Stored items:

....

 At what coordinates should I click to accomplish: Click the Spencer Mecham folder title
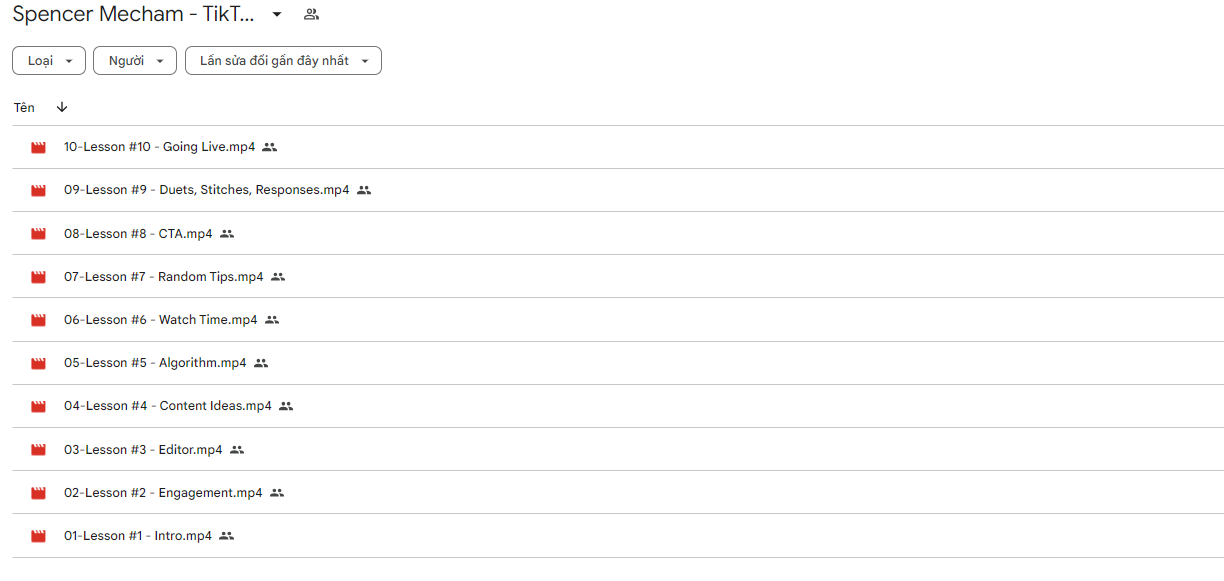point(133,15)
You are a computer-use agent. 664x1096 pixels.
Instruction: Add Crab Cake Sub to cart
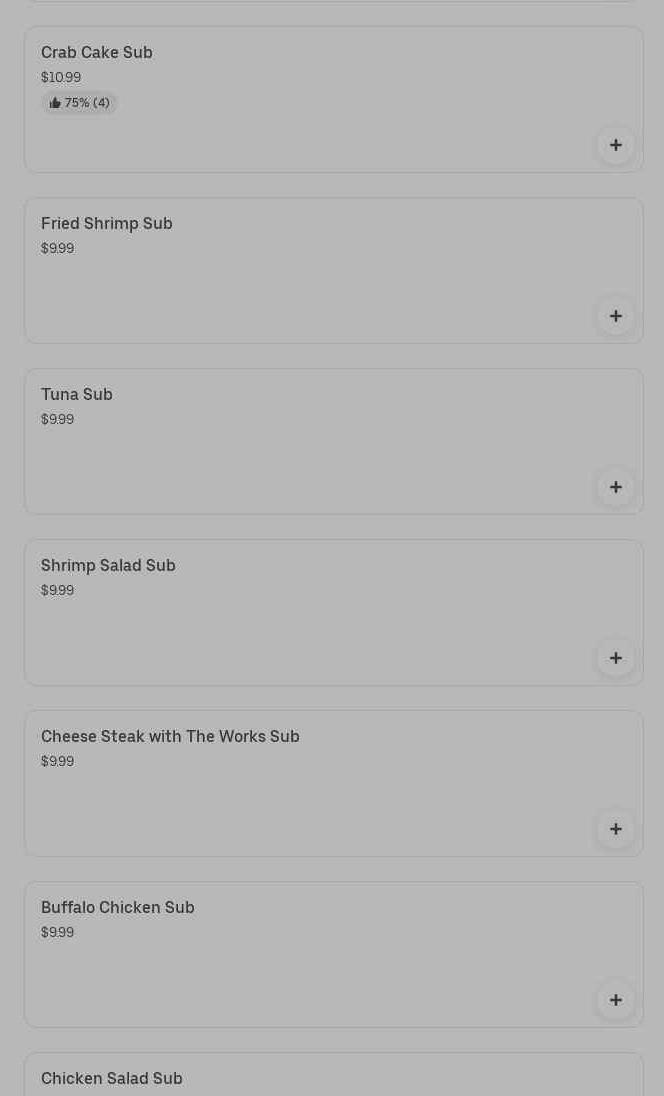[x=616, y=145]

....

Action item. Beginning with the line containing "You are a computer-use" and ending with the last line of the data, output those lines exactly and nothing more. Omit every picture.

Written response.
You are a computer-use agent. 664x1096 pixels.
Instruction: Add Crab Cake Sub to cart
[x=616, y=145]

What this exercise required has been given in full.